Vallas: Pritzker signs a budget giving Illinois tax hikes, higher spending
Eight years of the governor’s budgets have exposed the cost of spending-driven budgeting and repeated tax hikes.
Gov. J.B. Pritzker claims the budget he signed Tuesday is balanced, fiscally responsible and “laser-focused” on making life more affordable for Illinois families.
In reality it’s another “Pritzker Two-Step” budget: increase spending, then raise taxes and sweep dedicated revenues from other funds to fill another big budget gap.
This is why Illinois residents pay the highest combined state and local tax rate in the country.
The fiscal 2027 budget, awaiting Pritzker’s signature, does not solve Illinois’ underlying structural problems. The core issue is that the state’s revenue base is not growing fast enough to support its spending commitments, and much of the new revenue has come from tax hikes and fund sweeps rather than sustained economic growth.
Addressing that revenue imbalance will require moves including restraining spending growth and strengthening the private economy.
Experts have repeatedly warned that Illinois remains in deep economic trouble, regardless of how aggressively the governor spins his record.

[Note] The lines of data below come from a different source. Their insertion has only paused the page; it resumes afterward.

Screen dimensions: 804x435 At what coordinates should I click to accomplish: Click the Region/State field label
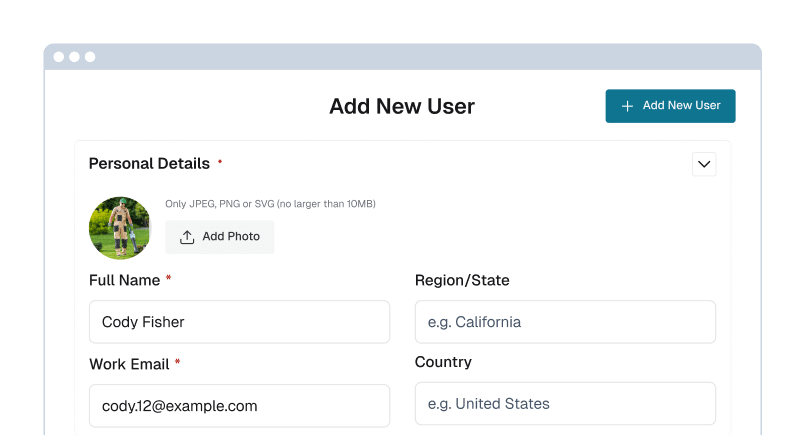pos(462,280)
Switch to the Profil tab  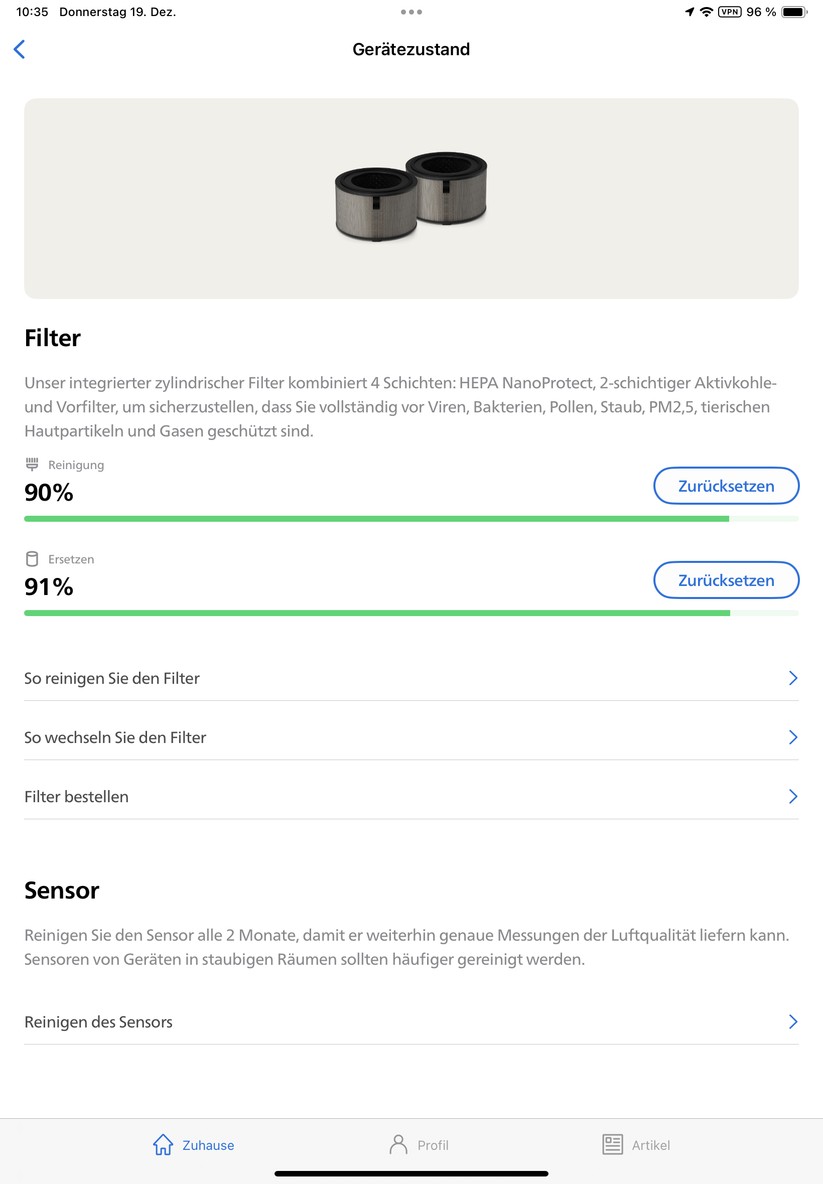(x=418, y=1144)
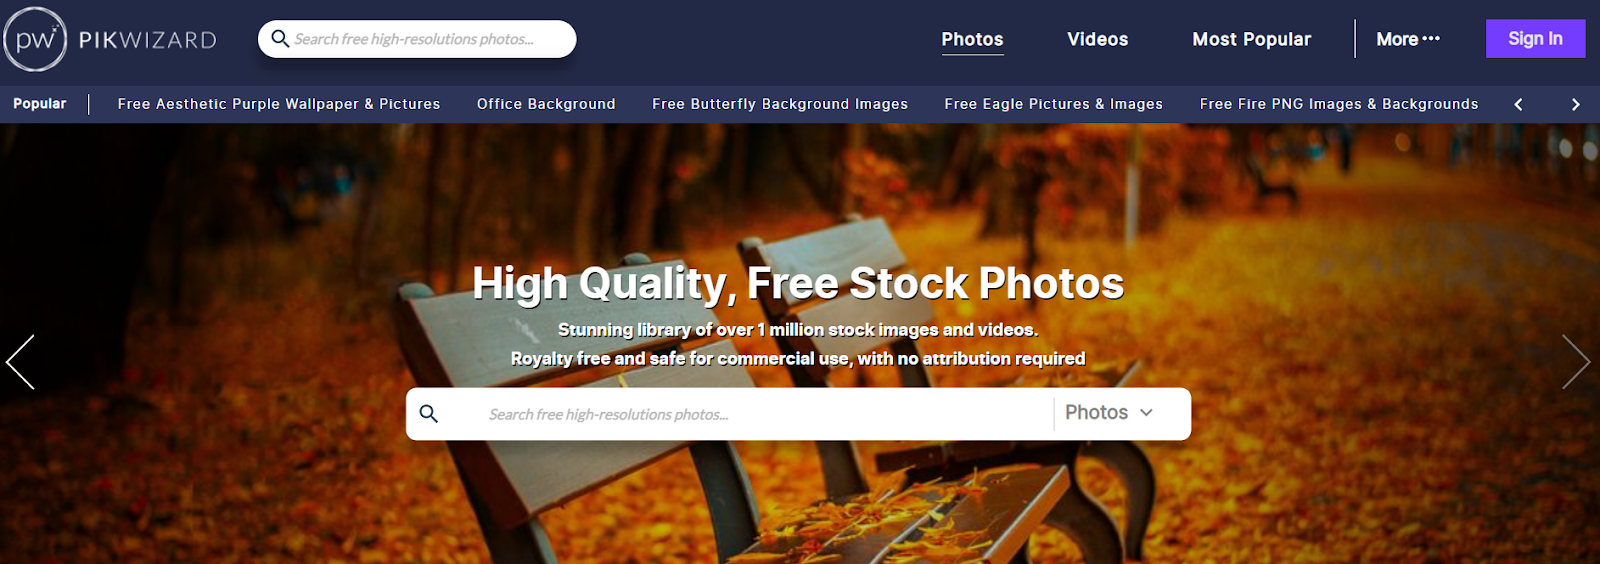Open Free Eagle Pictures & Images link
Image resolution: width=1600 pixels, height=564 pixels.
pyautogui.click(x=1054, y=104)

- Economic underperformance: Illinois’ real GDP has grown 7.9% since 2019, compared with 17.6% nationally, placing the state 46th among 50 states.
- Unemployment: Illinois ended 2025 with nearly 302,000 unemployed residents, while the state’s April 2026 unemployment rate was 5.1%, one of the highest in the country.

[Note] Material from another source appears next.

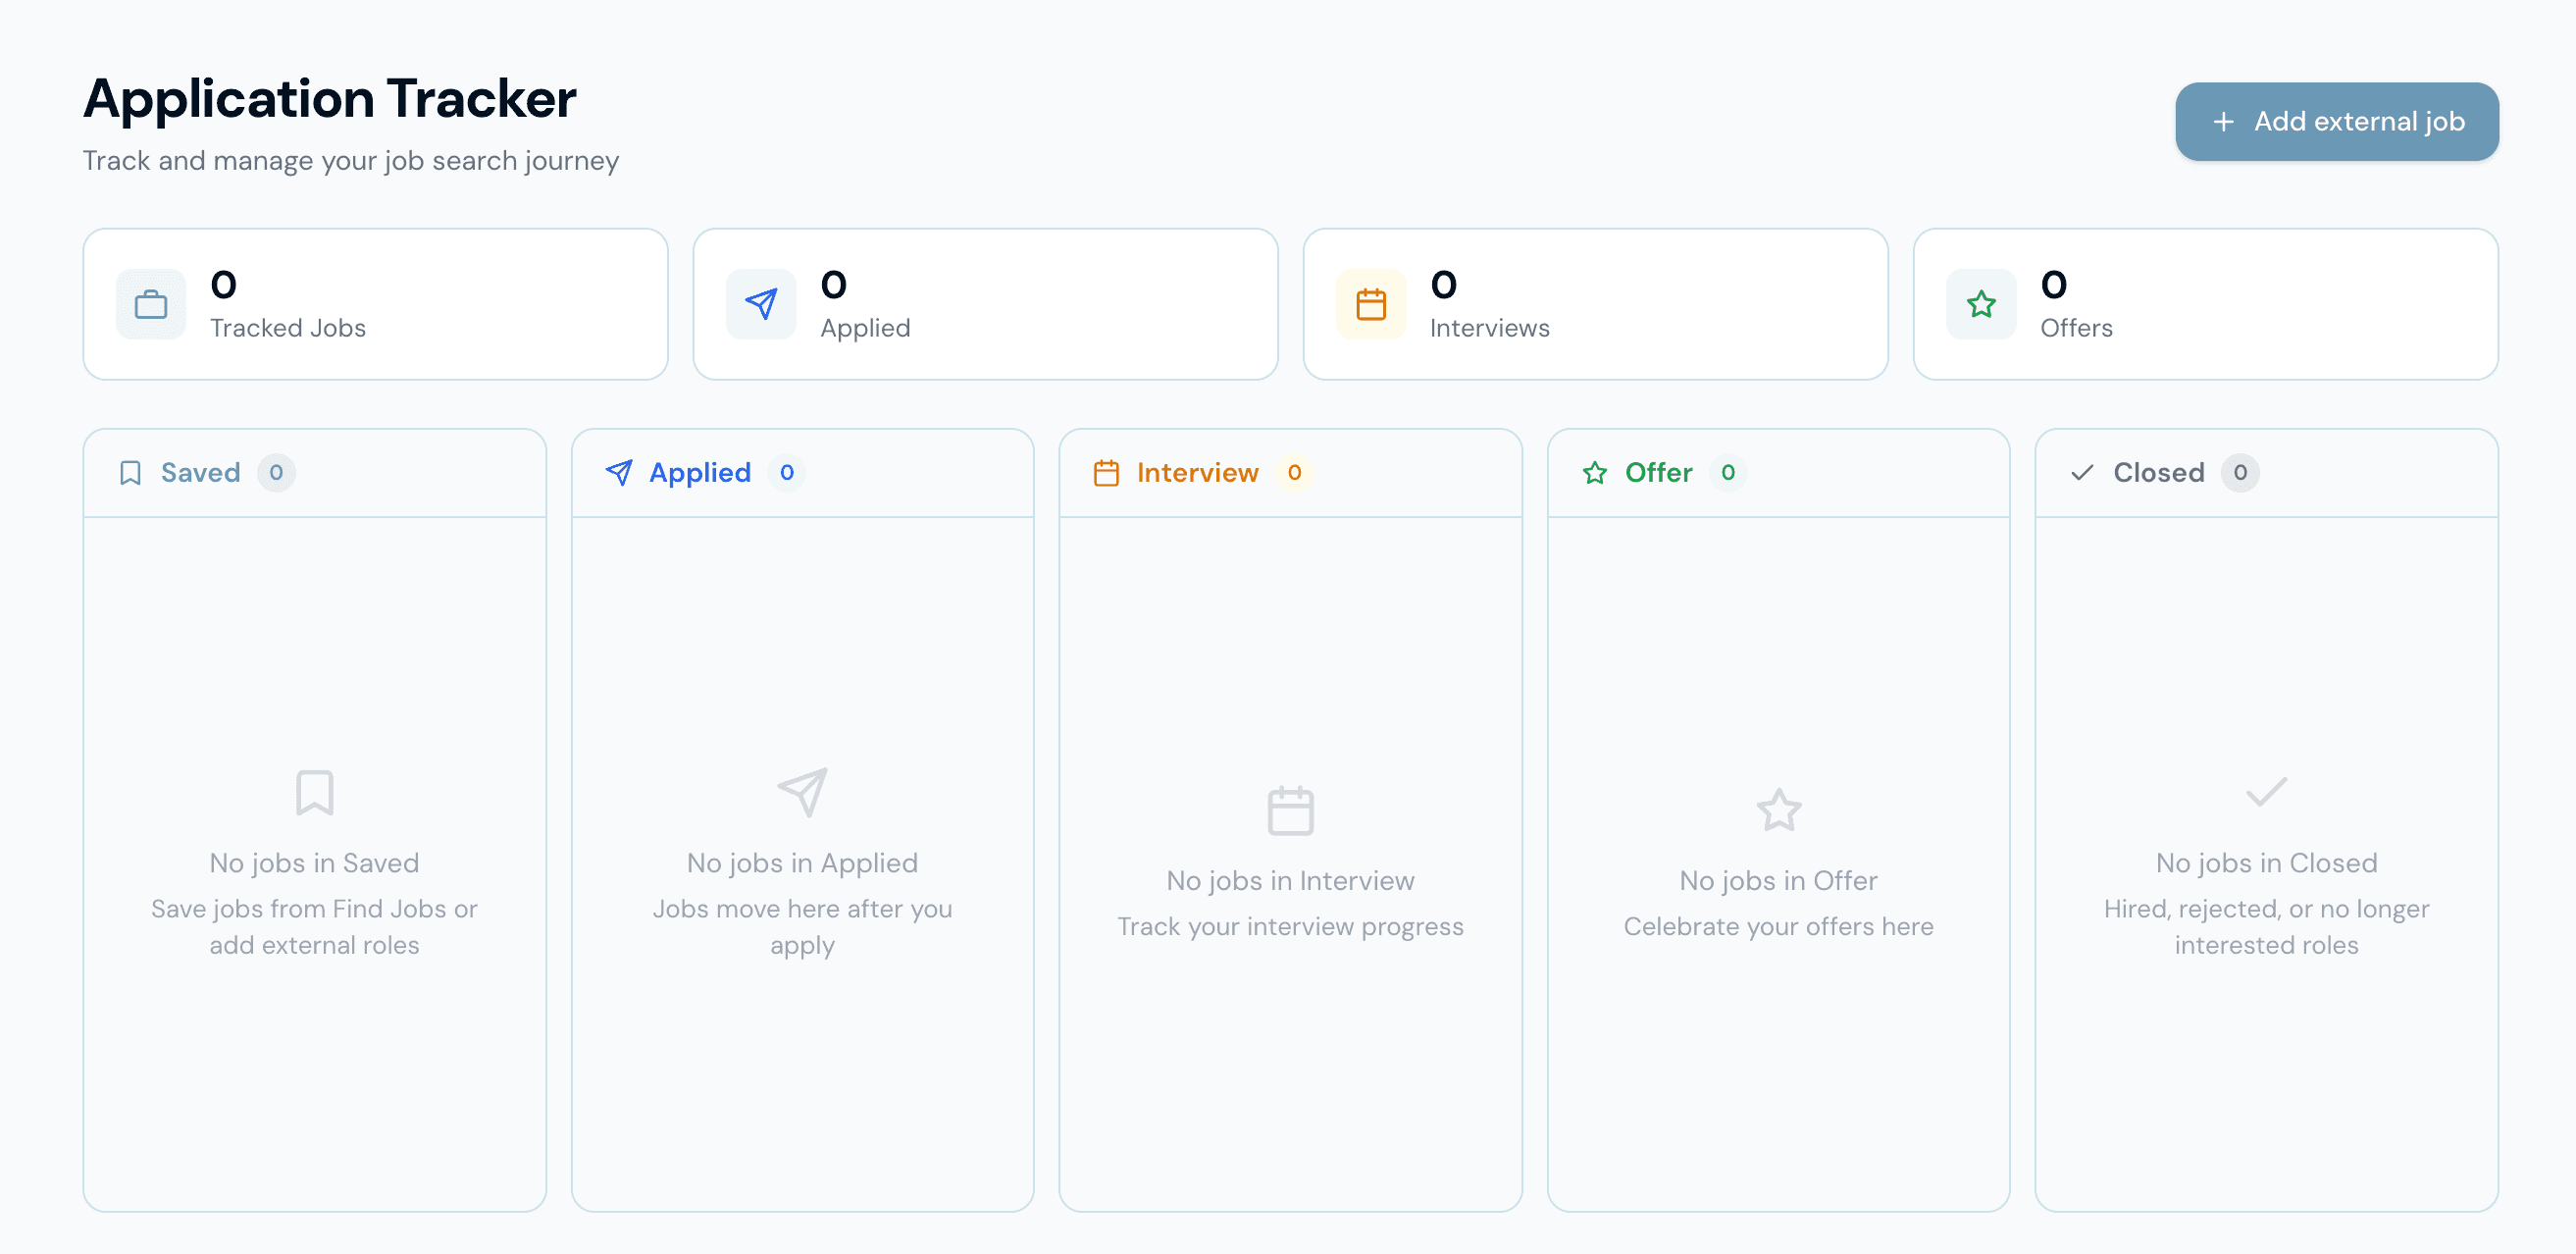The height and width of the screenshot is (1254, 2576).
Task: Click the large star icon in empty Offer column
Action: click(1779, 810)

- Residents leaving: Illinois has lost a net 1.6 million people to domestic outmigration since 2000, trailing only California and New York. Roughly half of Illinois counties have lost population, and despite the influx from international migration, Chicago’s population is at its lowest level in a century.

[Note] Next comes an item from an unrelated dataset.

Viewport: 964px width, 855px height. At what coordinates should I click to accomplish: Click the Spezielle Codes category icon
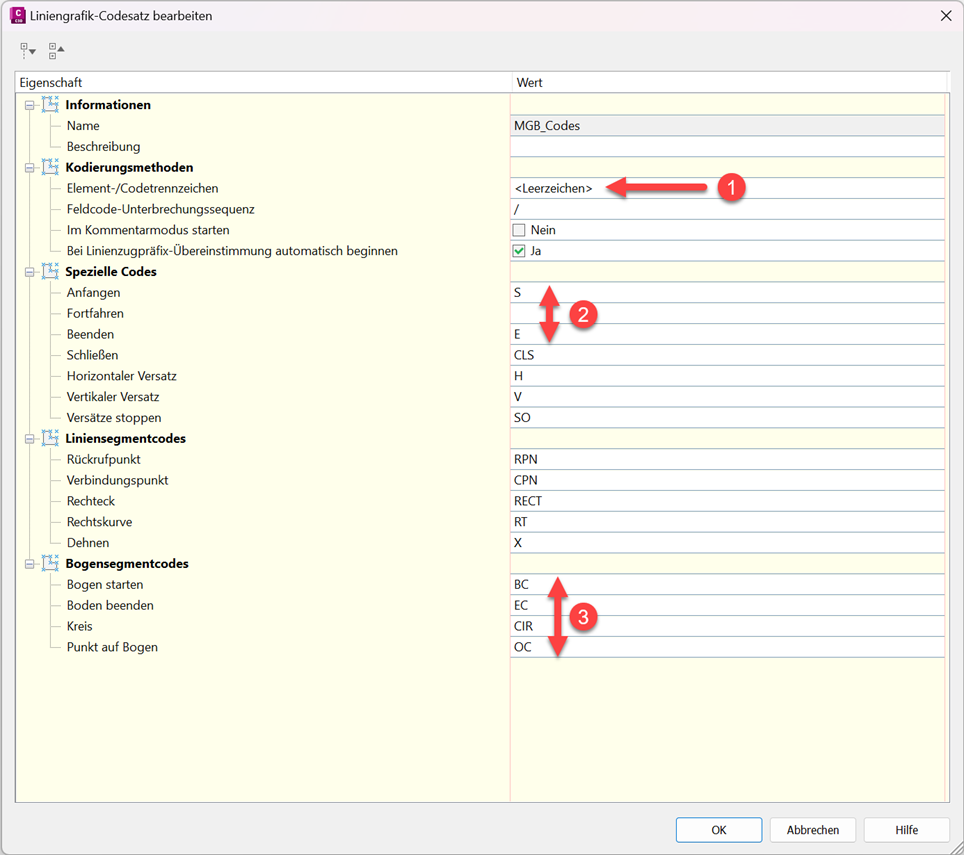50,271
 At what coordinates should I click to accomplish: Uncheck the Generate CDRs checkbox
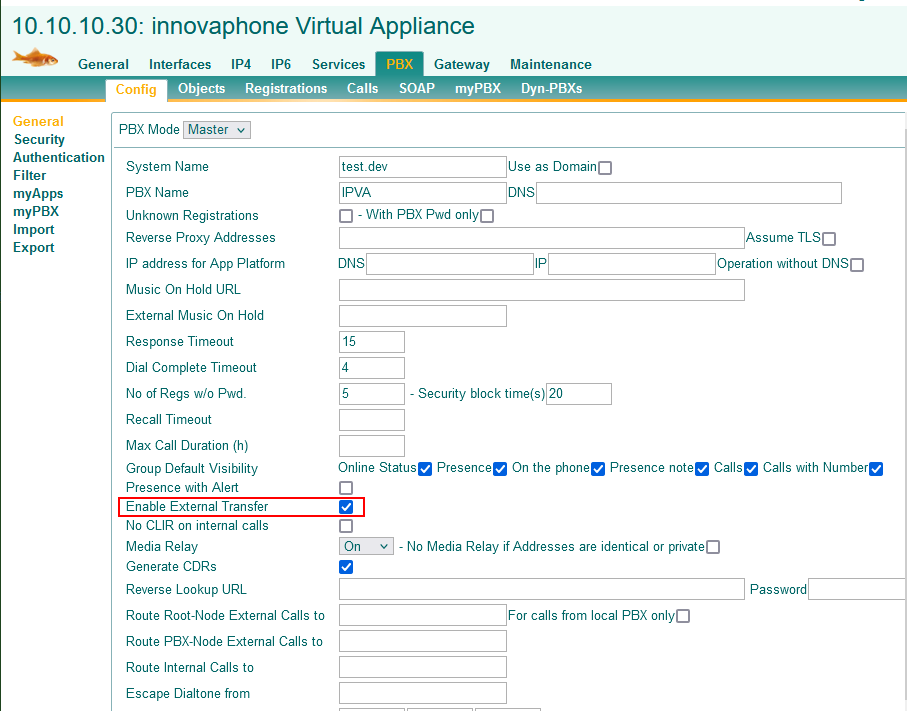346,567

- Losing young, wealthy people: In 2022, Illinois ranked second in the loss of people 26 to 35 earning over $200,000 and third among ages 35 to 45 at that income level.
Illinois anemic performance shouldn’t surprise anyone. Pritzker has presided over at least 63 tax and fee increases, taking over $77 billion in the process. This has all come at a time when Illinois governments received some $54 billion of federal COVID pandemic relief, including $14 billion for state government operations. Pritzker’s COVID response kept schools and businesses closed longer than those in other states, and has lagged economically since the pandemic.
Most surprising is that despite this massive infusion, local property taxes have risen dramatically. Since 2019, total state property taxes have grown by $8.57 billion, or 27%.
Illinois residents were slated to pay the highest combined state and local taxes in the nation last year, at more than 16.5% of annual income. Illinois also carries some of the worst debt burdens in the country. The state has $15,804 in unfunded public pension liabilities per person, the highest in the nation, with total unfunded liabilities of roughly $218 billion. Pritzker recently added another $11 billion in Chicago pension debt, bringing the city’s obligations to $53 billion.
As for Pritzker’s publicized population gains, they have been driven heavily by immigration. The state and Chicago’s response to new arrivals has also brought a significant financial burden, with the city and Illinois spending billions on new migrants and migrant-related services.
Meanwhile, domestic outmigration continues. It’s been especially severe in Chicago, which has seen an exodus of roughly 265,000 Black residents since 2000, mostly working- and middle-class families with school-age children, because of unsafe neighborhoods, heavy tax burdens and a lack of economic opportunity.
The departures are no surprise. Despite Illinois’ progressive rhetoric about equity, the state continues to lag badly on measures of equity and mobility. In a study using eight measures of prosperity and 2024 data, Illinois ranked last in the nation in inequality between Black and white U.S. residents.
These trends are not an accident. They are the result of policies that have made Illinois less affordable, less competitive and less attractive to families and employers, despite record spending and government growth.
After eight budgets, Pritzker can no longer blame his predecessors, the pandemic or outside circumstances for Illinois’ economic and fiscal shortcomings. His tenure has followed a familiar pattern: Spending grows, taxes and fees rise, and temporary revenues are used to paper over structural deficits.
The fiscal 2027 budget is the latest example of an approach that spends beyond the state’s means while leaving taxpayers to pick up the tab.